A Constituição da República no art. 129, VII, prevê as funções
institucionais do Ministério Público. O dispositivo prevê o controle externo do
Ministério Público, mas não das atividades policiais internas de segurança
pública e dos atos discricionários dos delegados de polícia, estes últimos na
presidência dos inquéritos policiais, pois o órgão ministerial é o fiscal da lei, não
sendo sua competência ou atribuição presidir e opinar nos autos de
investigação.
65
CONCLUSÃO
Muito embora no inquérito policial encontramos inúmeras dificuldades
em seu procedimento e aplicabilidade, entendemos não ser o mesmo
indispensável. É fato notório que o processo penal brasileiro, e isto inclui o
inquérito policial, carece urgentemente de reformas no sentido de modernizá-lo.

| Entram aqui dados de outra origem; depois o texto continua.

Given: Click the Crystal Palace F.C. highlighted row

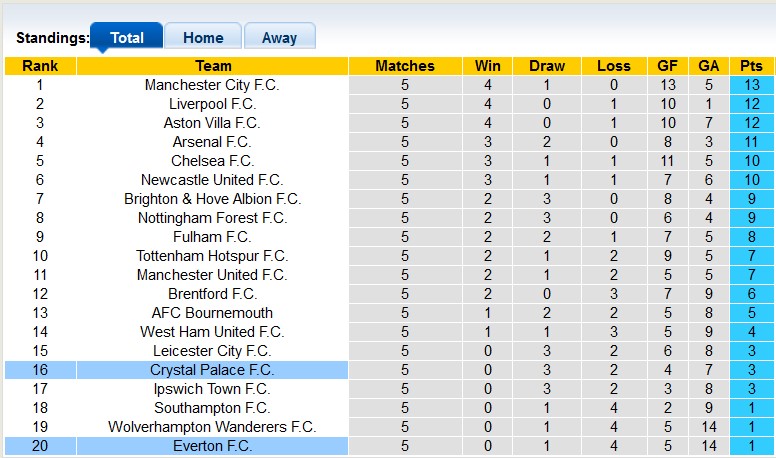Looking at the screenshot, I should pyautogui.click(x=212, y=370).
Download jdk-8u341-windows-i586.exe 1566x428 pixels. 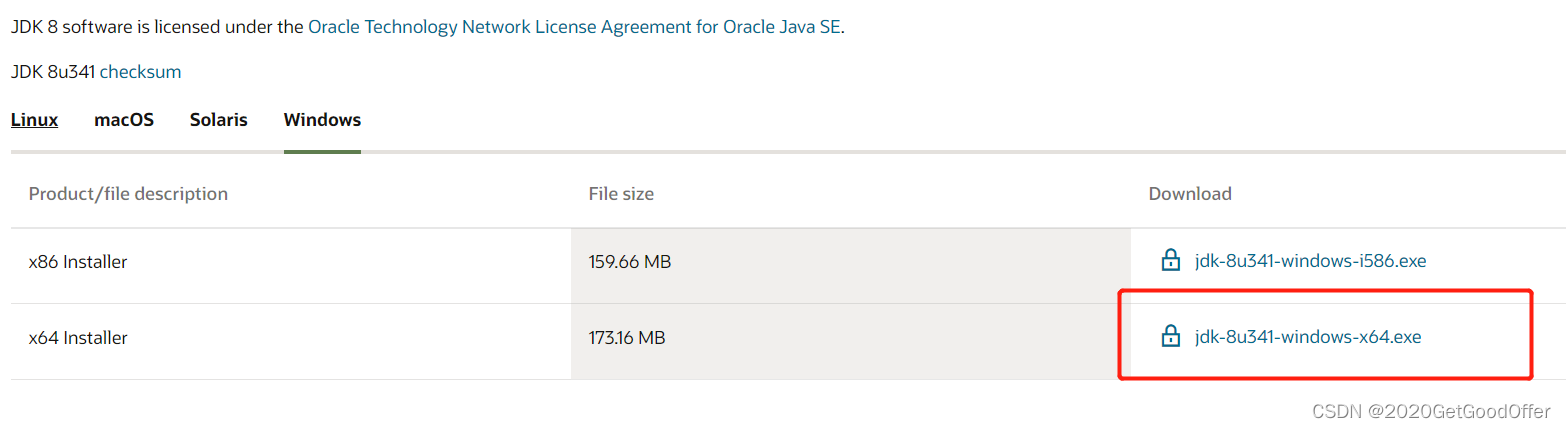(x=1310, y=262)
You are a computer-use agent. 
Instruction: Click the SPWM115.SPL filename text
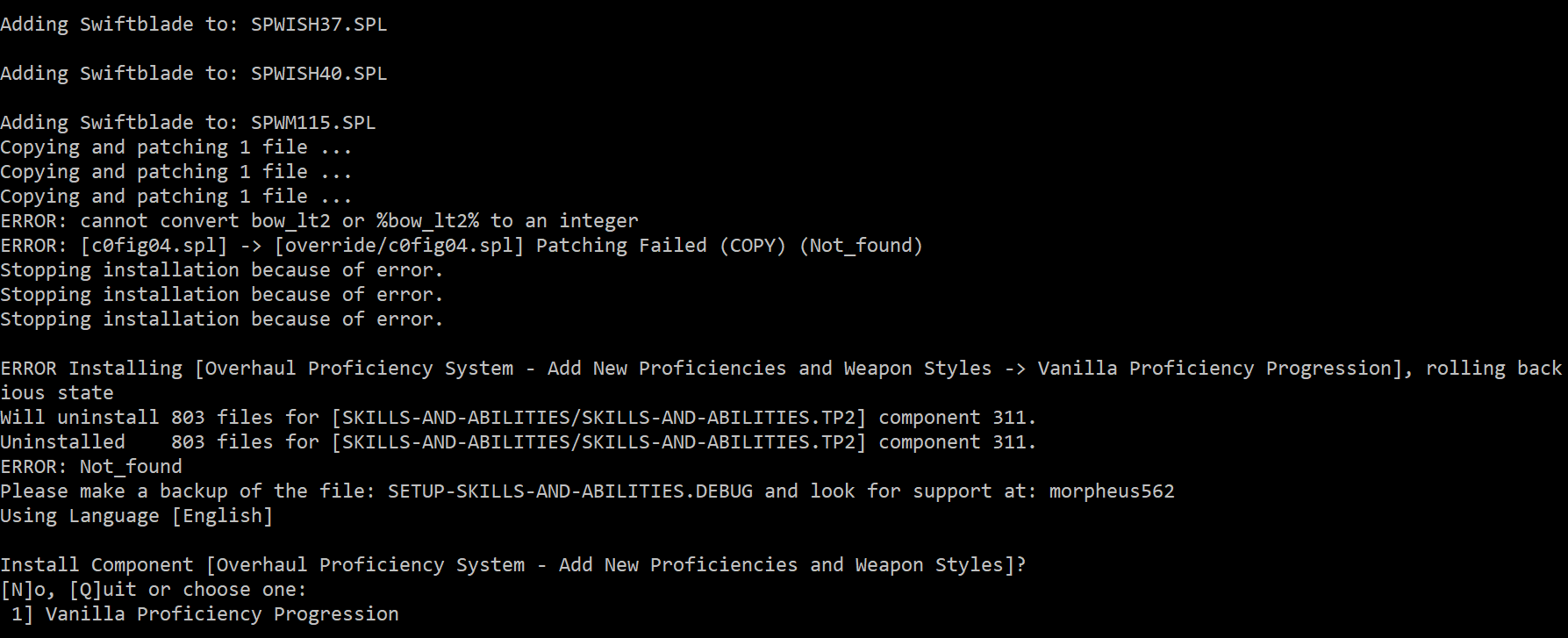pos(313,123)
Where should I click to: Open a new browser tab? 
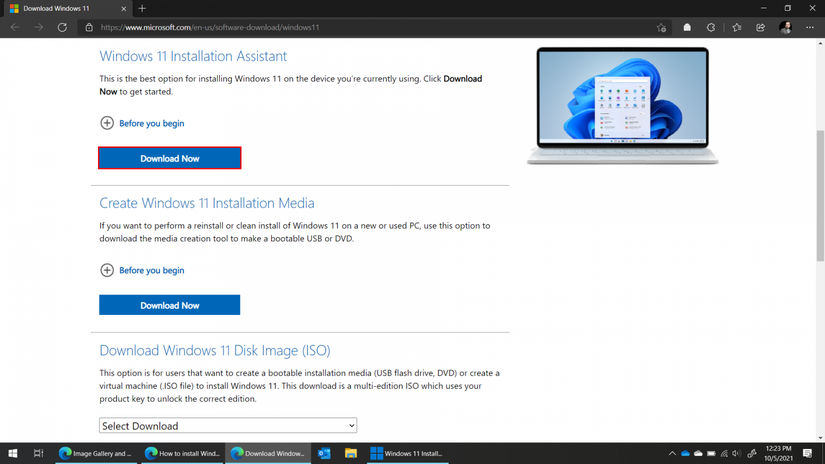coord(142,8)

Entretanto, não podemos negar os seus avanços a fim de alcançar um real
estado democrático de direito.
É verdade que as características do inquérito policial são aparentemente
escusas, em razão da ausência do contraditório e da ampla defesa, todavia,
afirmamos ser o mesmo recepcionado pela Carta de 1988. Na verdade, por ser
o inquérito policial, meramente peça de informação para servir de base para
oferecimento da denúncia ou da queixa, além de ser vedada a sua utilização
como meio de prova para condenação do réu, não se pode exigir que o mesmo
tenha as mesmas garantias para o acusado previstas na Constituição de 1988
e no Código de Processo Penal. Caso assim fosse, o inquérito policial seria por
certo, meio de prova.
Entendemos ainda, ser o inquérito policial uma garantia para o indiciado,
por possuir um procedimento sigiloso. Do contrário, todos teriam acesso às
informações de um indiciado causando maiores prejuízos ao cidadão. É bom
lembrarmos que o indiciado não é sujeito de direitos e sim objeto de
investigação.
Por fim, entende-se necessária as verificações preliminares no inquérito
policial, a fim de se evitar indícios prematuros e infundados, pois mesmo sendo
sigiloso, é certo que o indício também gera constrangimento e expectativa por
parte do indiciado. Entretanto, diante do aumento da criminalidade e
envolvimento de policiais com o tráfico de drogas e o crime organizado, não
esquecendo do processo de criminalização primária, qualquer controle ou
verificação do inquérito policial deve ser vista com cautela, a fim de se evitar
66 arquivamentos sumários e comprometedores.